» Task details: Repeat the items from the line containing "Click the En_6 encoder cube" down to the line containing "Viewport: 490px width, 508px height. click(402, 318)", both included, word for word.

# # # # #

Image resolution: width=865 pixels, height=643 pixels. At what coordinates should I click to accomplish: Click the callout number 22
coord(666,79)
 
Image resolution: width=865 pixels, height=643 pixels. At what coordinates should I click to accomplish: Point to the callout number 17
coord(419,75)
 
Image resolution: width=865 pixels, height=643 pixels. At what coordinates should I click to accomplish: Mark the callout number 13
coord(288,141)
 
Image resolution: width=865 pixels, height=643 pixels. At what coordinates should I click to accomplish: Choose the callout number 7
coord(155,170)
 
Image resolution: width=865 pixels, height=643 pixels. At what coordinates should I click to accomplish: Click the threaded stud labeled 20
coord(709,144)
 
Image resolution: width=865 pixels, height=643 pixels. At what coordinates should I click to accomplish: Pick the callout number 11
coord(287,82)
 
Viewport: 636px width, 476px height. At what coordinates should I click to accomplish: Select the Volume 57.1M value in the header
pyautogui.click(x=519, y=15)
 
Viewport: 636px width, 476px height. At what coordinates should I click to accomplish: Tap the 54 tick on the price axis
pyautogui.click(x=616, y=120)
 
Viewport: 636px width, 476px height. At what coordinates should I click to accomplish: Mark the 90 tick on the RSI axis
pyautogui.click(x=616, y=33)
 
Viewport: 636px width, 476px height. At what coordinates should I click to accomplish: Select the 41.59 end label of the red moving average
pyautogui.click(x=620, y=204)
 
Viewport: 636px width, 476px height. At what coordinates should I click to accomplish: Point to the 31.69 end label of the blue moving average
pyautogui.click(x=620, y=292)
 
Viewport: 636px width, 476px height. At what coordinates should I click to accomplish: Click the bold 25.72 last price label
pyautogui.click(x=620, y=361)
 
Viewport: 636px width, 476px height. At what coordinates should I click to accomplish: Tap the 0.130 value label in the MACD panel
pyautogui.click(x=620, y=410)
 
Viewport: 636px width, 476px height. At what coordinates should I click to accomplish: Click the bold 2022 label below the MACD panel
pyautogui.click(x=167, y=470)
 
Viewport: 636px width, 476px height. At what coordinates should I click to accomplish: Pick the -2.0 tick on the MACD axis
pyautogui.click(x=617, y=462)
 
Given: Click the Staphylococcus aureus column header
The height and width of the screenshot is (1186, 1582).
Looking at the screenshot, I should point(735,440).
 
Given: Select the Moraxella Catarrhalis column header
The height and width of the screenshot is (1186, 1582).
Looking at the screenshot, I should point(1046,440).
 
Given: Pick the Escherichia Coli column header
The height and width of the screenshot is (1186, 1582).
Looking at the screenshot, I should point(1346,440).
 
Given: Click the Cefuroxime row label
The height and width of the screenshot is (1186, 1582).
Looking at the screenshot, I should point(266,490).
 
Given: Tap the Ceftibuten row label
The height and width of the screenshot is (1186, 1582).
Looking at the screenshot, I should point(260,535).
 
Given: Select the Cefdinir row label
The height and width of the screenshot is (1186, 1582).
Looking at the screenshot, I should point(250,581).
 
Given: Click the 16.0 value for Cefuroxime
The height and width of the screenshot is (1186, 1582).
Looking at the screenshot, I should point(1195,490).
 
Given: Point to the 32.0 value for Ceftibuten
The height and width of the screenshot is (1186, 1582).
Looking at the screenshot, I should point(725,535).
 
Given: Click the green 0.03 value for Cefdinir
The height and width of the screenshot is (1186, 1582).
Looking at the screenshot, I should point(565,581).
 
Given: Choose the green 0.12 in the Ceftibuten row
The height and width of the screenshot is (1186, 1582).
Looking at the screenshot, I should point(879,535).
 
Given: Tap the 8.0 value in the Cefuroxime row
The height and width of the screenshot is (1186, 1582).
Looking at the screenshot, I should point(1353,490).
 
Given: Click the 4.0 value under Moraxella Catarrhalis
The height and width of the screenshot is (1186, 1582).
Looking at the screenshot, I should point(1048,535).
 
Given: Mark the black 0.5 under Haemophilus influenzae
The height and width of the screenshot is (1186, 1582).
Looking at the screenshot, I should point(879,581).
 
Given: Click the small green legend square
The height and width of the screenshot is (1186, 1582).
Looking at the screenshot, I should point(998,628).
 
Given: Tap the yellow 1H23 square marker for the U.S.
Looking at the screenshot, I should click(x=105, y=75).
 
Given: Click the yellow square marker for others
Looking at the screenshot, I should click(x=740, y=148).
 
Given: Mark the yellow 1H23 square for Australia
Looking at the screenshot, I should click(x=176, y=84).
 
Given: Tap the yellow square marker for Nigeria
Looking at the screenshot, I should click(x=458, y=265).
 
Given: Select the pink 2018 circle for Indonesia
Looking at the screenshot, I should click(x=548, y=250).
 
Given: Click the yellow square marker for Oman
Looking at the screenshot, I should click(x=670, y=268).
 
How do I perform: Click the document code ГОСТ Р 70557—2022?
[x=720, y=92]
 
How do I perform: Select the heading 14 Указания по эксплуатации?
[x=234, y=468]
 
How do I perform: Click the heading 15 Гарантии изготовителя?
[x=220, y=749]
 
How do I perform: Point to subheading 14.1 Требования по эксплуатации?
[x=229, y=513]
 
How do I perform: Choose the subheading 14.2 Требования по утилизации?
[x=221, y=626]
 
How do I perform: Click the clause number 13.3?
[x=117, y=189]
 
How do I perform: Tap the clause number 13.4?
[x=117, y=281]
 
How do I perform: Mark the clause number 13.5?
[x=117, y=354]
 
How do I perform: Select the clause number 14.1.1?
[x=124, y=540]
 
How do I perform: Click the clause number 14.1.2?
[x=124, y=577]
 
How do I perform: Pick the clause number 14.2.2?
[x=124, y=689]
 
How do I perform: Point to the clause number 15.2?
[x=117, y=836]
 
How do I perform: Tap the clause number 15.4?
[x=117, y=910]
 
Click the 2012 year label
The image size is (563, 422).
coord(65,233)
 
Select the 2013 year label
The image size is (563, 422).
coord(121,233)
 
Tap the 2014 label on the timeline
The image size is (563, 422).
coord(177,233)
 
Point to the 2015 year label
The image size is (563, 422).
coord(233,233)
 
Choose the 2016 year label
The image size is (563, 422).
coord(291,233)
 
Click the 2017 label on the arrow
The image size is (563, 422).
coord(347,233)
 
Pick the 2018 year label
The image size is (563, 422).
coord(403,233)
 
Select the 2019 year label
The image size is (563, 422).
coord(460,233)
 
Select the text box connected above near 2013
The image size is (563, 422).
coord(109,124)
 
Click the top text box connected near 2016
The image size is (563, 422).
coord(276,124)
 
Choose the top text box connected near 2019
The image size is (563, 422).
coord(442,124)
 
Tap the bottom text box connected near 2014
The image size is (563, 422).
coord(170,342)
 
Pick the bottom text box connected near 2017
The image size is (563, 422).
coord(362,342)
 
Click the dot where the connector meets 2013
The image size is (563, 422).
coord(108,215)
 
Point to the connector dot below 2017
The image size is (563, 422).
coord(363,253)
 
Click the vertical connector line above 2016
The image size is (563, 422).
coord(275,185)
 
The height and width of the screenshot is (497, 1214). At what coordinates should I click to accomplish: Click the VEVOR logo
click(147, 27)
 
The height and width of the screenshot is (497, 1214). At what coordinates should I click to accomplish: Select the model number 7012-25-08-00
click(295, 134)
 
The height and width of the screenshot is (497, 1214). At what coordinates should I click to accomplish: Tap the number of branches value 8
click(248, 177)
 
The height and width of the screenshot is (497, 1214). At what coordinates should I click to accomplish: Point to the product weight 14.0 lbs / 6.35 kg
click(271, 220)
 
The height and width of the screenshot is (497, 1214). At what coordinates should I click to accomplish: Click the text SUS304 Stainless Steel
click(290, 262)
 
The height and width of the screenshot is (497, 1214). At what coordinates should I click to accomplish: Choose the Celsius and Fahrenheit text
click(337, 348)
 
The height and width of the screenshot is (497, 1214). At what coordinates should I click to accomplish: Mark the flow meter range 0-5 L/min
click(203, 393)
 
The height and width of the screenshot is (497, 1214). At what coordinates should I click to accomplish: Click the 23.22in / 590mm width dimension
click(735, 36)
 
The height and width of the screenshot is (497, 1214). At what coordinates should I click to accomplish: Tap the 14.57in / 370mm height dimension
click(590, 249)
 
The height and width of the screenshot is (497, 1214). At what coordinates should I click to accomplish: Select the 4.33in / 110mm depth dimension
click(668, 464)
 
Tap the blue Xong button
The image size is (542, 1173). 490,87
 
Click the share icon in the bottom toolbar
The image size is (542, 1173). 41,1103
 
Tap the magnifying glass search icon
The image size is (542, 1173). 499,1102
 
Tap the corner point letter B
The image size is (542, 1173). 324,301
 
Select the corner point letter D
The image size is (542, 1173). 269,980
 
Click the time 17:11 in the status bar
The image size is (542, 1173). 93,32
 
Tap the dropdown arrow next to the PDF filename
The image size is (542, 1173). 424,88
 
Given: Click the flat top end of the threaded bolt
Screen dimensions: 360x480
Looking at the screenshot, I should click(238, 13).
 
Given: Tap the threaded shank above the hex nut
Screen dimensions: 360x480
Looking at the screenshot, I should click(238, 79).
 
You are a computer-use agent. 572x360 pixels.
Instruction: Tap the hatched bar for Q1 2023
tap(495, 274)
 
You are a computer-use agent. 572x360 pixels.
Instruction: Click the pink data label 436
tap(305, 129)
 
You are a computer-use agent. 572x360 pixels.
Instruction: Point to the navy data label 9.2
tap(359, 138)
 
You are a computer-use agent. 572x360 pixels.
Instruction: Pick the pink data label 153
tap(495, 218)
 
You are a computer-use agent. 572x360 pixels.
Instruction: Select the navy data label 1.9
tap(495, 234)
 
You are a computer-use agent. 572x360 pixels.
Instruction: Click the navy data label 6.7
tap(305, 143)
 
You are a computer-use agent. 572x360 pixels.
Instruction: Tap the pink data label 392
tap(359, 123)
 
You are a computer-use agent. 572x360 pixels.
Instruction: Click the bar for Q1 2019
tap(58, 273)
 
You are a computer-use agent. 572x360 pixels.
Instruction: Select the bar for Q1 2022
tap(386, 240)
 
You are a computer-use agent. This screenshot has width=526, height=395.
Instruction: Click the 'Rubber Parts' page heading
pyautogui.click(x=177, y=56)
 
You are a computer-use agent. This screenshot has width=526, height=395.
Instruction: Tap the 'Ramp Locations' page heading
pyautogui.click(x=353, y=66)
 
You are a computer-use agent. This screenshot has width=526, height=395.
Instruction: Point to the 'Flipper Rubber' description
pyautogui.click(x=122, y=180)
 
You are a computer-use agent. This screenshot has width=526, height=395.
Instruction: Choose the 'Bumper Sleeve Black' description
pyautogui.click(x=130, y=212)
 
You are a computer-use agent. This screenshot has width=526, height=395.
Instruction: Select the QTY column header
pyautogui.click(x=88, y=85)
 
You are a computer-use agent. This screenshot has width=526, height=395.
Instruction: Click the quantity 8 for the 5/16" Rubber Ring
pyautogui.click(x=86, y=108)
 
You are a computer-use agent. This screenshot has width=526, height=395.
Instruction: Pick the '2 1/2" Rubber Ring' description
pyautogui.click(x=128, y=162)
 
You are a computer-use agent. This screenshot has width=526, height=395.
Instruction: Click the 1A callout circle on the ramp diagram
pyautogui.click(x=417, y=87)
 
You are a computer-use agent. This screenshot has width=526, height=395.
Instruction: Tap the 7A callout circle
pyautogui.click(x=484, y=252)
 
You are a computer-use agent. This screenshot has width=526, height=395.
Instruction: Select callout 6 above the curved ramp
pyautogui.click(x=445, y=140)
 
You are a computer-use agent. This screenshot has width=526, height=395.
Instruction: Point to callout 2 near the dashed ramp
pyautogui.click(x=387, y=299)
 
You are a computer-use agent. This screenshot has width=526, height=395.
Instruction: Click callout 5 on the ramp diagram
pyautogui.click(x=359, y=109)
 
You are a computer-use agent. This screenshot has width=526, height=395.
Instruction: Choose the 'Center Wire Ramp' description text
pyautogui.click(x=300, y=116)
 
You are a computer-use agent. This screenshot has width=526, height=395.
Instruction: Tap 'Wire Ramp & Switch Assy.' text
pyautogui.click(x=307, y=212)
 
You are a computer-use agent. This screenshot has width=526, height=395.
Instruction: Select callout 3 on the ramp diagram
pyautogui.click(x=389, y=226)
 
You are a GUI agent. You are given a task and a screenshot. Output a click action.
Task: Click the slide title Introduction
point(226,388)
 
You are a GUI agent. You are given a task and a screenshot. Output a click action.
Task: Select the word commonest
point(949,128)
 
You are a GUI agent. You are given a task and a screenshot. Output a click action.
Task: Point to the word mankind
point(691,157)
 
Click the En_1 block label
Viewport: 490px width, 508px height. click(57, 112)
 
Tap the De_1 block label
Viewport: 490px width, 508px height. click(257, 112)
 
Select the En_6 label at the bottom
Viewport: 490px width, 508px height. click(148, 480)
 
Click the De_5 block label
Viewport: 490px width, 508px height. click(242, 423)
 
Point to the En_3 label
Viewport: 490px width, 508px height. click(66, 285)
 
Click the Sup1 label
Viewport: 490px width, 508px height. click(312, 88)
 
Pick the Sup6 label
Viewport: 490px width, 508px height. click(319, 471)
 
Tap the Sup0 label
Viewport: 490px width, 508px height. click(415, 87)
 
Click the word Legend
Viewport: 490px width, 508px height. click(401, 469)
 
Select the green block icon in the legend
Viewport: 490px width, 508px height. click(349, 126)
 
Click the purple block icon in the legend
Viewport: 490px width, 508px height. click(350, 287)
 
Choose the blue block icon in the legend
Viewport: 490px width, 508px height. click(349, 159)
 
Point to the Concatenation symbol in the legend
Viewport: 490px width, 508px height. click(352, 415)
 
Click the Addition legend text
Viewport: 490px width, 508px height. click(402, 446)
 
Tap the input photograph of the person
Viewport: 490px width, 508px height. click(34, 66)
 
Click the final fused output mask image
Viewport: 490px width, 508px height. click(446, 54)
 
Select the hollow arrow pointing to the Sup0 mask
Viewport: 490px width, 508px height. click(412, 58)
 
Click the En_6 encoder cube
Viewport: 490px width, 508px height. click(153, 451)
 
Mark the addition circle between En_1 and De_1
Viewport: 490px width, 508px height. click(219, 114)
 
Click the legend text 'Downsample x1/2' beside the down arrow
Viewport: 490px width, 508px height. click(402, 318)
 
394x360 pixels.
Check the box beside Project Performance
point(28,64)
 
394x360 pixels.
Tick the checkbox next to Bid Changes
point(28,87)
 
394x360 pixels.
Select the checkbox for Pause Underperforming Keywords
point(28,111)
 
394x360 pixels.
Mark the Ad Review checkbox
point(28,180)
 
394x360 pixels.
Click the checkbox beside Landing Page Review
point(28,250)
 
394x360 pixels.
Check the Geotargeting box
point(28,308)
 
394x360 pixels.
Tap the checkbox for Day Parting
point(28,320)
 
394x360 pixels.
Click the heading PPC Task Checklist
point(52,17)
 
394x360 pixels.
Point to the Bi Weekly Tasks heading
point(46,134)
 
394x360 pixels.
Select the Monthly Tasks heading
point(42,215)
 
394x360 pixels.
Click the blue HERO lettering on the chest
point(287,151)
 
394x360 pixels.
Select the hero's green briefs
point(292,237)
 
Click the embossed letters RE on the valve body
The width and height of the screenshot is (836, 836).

# # # # #

» Response to the task:
Click the En_6 encoder cube
Viewport: 490px width, 508px height. click(153, 451)
 
Mark the addition circle between En_1 and De_1
Viewport: 490px width, 508px height. click(219, 114)
 
Click the legend text 'Downsample x1/2' beside the down arrow
Viewport: 490px width, 508px height. click(402, 318)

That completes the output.